= ACTIVITY =
Should a line in the entries below contain "jest", return that line.

··· DATA TO USE ···

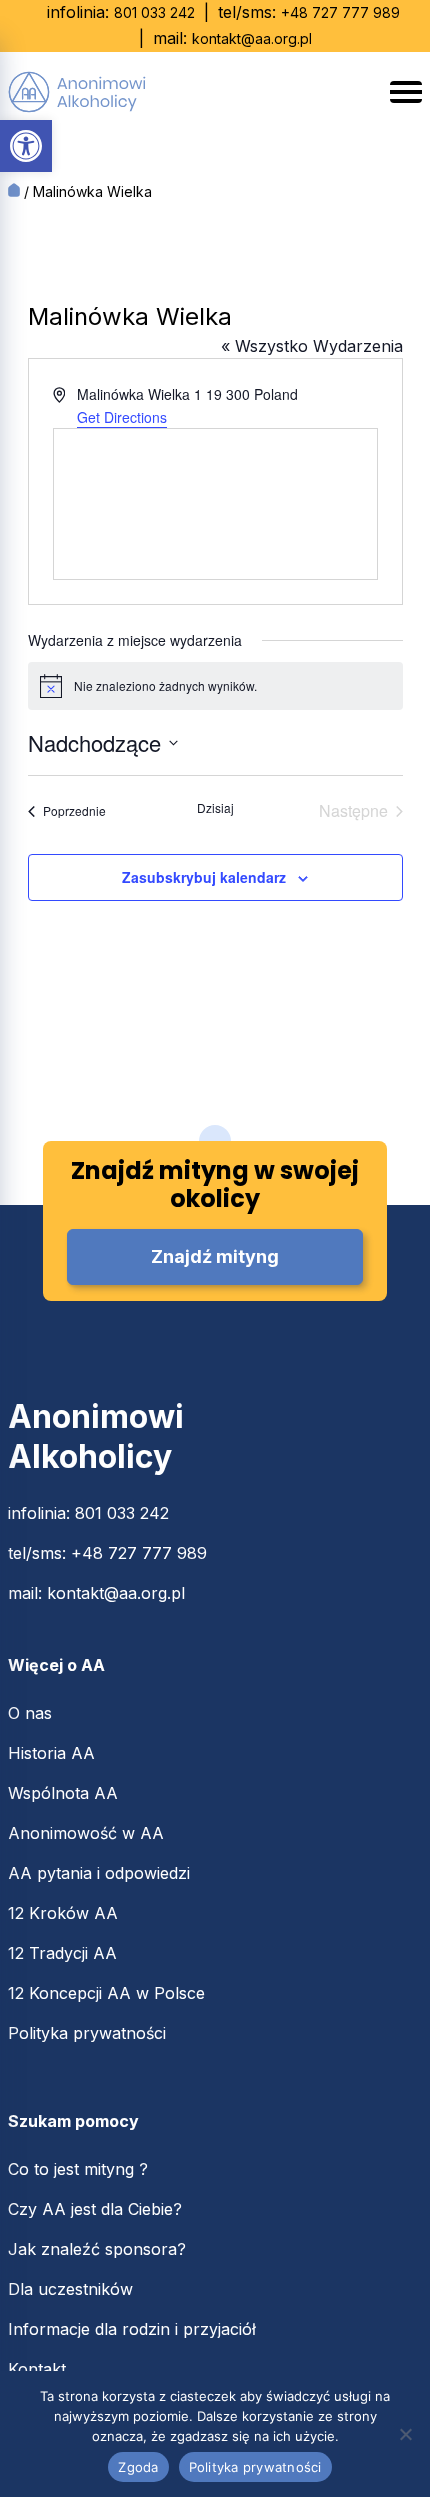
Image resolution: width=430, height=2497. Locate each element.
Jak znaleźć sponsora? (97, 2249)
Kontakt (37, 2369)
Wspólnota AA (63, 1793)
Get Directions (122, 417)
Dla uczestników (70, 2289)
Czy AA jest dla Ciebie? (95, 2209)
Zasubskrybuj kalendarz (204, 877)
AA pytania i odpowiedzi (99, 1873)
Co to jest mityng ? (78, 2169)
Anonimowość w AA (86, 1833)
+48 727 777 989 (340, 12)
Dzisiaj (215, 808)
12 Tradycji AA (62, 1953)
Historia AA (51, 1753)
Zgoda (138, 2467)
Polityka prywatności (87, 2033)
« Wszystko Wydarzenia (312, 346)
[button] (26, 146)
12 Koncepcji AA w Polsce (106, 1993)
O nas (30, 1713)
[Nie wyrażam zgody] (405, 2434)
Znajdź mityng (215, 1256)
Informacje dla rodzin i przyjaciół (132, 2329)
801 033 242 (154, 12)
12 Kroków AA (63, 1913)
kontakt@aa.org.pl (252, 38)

···

= SOLUTION TO THIS EXERCISE =
Czy AA jest dla Ciebie? (95, 2209)
Co to jest mityng ? (78, 2169)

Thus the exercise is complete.